Because the investments payback in terms of lower resource consumption and more output per labor hour, they make commercial and financial sense and will continue to progress. We are currently at a point of available financial capital but diminished labor, giving new energy to automation initiatives. The smaller investments are often easier to complete and measure the impact quickly.
The standards for running an intelligent factory are being set higher every day – often led by industries such as silicon chips, paper making, warehousing, etc. The packaging industry is closely following suit.
It is common to see manufacturing sites making cartons for high-volume beverage packaging. These facilities are now fully automated with dozens of presses, die cutting, and folder gluers in fast, constant production, automated material handling, packing, and storage.
These plants run at full capacity with very few employees on the floor. Implementing this type of investment requires enormous work and cooperation on the part of the company running it, its vendors and partners, and the local community around it.
These factories rely on robotic technology for packing and material handling, supervisory scheduling, control and monitoring of production rates, barcoded identification of inventory batches, and a stable workforce. With an advanced mill on-site, this facility is reducing its carbon footprint by shortening the raw material to finished product cycle time and enabling close cooperation of mill scheduling with converting needs.

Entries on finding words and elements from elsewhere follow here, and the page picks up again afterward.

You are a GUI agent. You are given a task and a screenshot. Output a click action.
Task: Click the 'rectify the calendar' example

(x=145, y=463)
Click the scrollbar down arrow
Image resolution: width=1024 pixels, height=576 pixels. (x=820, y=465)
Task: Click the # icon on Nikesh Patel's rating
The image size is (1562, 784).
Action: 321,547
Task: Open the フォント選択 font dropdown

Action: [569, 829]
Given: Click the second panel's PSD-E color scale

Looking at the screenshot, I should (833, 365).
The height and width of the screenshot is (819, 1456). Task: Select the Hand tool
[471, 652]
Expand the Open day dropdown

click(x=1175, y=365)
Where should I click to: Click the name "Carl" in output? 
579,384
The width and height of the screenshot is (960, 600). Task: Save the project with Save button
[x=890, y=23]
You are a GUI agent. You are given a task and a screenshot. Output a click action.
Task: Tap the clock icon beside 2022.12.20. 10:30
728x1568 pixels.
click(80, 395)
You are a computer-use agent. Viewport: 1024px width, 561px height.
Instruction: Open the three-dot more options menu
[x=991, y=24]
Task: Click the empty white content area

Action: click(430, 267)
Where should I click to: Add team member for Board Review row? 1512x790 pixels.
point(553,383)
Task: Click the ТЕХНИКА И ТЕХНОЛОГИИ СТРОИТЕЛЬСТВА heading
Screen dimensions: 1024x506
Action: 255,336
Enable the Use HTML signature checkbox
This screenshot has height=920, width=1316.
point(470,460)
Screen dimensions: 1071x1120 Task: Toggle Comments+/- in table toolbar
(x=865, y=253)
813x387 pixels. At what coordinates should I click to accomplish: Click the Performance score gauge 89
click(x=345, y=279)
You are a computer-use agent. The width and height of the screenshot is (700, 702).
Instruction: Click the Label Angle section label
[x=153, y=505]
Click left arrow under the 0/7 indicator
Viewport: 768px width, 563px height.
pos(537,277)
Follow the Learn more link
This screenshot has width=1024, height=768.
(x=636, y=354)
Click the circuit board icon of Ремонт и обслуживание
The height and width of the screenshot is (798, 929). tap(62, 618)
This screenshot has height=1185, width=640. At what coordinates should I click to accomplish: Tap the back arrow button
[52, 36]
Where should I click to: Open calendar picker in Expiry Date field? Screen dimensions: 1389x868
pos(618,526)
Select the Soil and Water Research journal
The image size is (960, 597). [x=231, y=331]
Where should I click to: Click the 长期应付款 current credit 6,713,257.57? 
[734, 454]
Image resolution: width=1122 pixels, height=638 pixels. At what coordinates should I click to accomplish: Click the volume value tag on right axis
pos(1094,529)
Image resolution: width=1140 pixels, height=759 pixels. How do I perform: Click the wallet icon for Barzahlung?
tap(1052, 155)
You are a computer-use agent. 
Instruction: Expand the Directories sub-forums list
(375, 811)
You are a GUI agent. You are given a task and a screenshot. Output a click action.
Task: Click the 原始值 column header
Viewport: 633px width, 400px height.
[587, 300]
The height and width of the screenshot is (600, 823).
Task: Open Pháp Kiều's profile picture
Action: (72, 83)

Whether you use hot melt or cold glue in your process, you should consider having your local adhesive extrusion system rep visit your facility to audit your adhesive dispensing applications to make recommendations. They might find an opportunity that could impact sustainability initiatives. Advanced adhesive dispensing technology can easily replace existing open glue pot and wheel applicators and antiquated pneumatic driven extrusion systems to achieve instant results. If we can continue implementing sustainable, more efficient technology and practices, it will have an enormous impact on the environment, manufacturing, and customer satisfaction.